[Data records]
%%

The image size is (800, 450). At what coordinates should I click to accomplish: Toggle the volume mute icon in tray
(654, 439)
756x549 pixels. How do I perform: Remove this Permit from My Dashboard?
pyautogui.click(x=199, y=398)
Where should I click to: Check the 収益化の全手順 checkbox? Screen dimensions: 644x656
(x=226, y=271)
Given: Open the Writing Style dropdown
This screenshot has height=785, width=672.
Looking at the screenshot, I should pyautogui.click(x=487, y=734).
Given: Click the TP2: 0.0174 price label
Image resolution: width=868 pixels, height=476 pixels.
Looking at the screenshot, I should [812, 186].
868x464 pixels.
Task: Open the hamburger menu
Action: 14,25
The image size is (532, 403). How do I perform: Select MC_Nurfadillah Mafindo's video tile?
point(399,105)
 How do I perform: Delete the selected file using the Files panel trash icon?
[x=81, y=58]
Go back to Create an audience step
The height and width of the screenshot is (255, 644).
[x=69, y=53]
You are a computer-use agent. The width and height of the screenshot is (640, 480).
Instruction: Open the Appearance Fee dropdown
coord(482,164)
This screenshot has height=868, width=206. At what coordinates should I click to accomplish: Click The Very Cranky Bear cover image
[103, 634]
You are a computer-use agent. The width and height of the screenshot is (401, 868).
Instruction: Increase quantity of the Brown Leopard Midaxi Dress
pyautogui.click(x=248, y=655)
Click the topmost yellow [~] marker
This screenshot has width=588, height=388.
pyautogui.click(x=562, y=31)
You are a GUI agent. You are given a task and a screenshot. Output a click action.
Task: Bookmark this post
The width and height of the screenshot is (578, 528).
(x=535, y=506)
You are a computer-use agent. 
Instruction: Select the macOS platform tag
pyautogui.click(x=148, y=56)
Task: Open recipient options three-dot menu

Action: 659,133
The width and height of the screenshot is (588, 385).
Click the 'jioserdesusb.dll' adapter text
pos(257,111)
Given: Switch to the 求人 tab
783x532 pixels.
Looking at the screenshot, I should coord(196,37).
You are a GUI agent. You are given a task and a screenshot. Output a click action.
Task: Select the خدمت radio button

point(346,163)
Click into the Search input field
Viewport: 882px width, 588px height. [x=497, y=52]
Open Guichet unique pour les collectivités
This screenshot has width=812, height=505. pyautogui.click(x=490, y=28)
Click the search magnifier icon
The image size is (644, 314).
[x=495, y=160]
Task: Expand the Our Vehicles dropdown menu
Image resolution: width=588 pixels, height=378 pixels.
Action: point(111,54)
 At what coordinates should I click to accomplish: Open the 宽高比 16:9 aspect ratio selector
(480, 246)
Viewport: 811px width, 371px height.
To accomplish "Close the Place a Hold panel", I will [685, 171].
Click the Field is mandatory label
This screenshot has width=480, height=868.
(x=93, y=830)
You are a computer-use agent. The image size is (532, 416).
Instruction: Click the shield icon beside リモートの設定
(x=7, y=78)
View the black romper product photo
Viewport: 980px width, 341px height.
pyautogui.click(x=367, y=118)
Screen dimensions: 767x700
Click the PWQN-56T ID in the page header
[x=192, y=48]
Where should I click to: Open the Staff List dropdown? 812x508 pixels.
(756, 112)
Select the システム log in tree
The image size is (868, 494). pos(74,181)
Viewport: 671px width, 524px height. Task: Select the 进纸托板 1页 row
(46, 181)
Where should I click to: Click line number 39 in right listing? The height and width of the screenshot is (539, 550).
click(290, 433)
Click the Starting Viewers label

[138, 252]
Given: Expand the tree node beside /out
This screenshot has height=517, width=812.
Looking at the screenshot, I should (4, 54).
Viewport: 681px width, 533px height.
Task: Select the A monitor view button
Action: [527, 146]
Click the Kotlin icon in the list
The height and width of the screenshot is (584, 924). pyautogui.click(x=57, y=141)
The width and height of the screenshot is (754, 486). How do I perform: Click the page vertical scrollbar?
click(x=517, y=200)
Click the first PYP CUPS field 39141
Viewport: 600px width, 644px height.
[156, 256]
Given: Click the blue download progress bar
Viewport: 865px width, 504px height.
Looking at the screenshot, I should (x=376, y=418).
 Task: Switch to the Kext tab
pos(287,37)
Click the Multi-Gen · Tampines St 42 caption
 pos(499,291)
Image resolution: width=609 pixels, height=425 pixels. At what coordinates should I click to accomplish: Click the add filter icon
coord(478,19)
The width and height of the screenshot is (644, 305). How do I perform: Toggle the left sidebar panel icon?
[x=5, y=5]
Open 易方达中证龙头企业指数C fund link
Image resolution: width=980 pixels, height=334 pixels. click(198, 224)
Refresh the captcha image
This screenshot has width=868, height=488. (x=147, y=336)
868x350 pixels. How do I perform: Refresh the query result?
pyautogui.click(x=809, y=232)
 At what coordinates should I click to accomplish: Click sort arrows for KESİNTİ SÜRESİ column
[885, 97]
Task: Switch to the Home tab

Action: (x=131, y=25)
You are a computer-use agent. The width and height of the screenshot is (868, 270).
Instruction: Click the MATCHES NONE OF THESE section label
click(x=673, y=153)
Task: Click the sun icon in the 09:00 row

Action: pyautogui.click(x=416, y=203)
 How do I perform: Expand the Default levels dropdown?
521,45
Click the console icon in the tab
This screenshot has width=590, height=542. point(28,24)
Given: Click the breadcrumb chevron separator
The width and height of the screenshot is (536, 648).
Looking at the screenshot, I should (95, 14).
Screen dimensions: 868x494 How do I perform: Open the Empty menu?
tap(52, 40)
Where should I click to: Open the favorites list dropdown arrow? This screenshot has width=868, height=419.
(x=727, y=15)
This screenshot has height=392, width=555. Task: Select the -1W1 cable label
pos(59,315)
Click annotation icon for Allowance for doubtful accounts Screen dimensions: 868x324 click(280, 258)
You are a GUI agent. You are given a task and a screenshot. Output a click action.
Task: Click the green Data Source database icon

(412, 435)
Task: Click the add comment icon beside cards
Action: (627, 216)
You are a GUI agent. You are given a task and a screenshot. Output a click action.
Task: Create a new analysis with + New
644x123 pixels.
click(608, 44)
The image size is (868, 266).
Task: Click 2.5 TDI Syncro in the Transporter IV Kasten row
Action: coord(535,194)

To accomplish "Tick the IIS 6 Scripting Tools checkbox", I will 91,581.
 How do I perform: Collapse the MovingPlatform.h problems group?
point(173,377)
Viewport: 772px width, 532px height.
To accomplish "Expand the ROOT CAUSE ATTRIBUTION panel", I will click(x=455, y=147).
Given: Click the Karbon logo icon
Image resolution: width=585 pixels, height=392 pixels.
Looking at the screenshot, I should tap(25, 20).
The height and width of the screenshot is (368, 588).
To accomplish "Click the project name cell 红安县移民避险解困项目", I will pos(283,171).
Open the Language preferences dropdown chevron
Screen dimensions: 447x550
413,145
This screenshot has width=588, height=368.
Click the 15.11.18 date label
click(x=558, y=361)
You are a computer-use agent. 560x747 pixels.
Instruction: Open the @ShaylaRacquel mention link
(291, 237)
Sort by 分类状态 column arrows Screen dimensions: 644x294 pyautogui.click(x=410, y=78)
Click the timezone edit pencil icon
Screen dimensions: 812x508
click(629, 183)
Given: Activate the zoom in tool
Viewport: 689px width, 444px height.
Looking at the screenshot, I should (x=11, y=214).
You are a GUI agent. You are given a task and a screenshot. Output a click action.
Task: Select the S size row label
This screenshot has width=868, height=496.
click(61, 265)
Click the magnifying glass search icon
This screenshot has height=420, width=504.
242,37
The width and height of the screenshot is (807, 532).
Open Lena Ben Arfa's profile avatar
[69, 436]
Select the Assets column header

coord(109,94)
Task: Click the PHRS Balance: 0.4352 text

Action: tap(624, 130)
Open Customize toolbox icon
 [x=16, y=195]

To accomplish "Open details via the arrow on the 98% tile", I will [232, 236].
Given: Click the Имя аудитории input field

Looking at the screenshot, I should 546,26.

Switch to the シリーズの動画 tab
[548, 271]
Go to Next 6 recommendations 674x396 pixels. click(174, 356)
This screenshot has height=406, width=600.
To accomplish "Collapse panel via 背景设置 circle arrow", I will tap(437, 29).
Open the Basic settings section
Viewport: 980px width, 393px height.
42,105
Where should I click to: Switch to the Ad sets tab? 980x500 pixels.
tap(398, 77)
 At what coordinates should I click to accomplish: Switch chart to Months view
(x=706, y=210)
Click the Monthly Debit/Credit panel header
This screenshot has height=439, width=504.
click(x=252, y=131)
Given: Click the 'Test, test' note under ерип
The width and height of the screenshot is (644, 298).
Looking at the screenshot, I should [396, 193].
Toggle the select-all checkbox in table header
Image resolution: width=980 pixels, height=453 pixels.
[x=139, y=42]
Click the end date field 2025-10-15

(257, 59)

%%

* [Work required]:
Take exactly the lines from the one containing "Open Customize toolbox icon" through the one containing "Toggle the select-all" in the data above, and output them with nothing added.

* [Task answer]:
Open Customize toolbox icon
 [x=16, y=195]

To accomplish "Open details via the arrow on the 98% tile", I will [232, 236].
Given: Click the Имя аудитории input field

Looking at the screenshot, I should 546,26.

Switch to the シリーズの動画 tab
[548, 271]
Go to Next 6 recommendations 674x396 pixels. click(174, 356)
This screenshot has height=406, width=600.
To accomplish "Collapse panel via 背景设置 circle arrow", I will tap(437, 29).
Open the Basic settings section
Viewport: 980px width, 393px height.
42,105
Where should I click to: Switch to the Ad sets tab? 980x500 pixels.
tap(398, 77)
 At what coordinates should I click to accomplish: Switch chart to Months view
(x=706, y=210)
Click the Monthly Debit/Credit panel header
This screenshot has height=439, width=504.
click(x=252, y=131)
Given: Click the 'Test, test' note under ерип
The width and height of the screenshot is (644, 298).
Looking at the screenshot, I should [396, 193].
Toggle the select-all checkbox in table header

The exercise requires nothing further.